> **WHAT TO WORK ON**
The answer must be every line of the records below that contains the word "homepage", copied out.

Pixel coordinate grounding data
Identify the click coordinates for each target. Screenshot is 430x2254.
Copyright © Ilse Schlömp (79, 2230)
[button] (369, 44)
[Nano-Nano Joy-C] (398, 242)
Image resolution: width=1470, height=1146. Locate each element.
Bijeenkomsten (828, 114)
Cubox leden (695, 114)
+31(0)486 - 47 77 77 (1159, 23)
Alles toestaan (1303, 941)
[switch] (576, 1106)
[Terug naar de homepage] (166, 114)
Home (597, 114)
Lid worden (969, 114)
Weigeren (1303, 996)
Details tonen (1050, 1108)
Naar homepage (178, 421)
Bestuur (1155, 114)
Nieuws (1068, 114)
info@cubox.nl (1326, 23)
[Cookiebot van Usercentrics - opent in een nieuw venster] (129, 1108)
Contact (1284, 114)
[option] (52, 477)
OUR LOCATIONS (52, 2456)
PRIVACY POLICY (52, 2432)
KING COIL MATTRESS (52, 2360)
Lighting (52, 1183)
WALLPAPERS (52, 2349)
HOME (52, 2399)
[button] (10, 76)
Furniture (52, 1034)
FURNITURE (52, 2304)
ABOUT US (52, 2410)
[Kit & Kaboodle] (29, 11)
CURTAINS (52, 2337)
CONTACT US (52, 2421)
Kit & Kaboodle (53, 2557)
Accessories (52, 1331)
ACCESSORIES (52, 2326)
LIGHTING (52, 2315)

> **TASK OUTPUT**
[Terug naar de homepage] (166, 114)
Naar homepage (178, 421)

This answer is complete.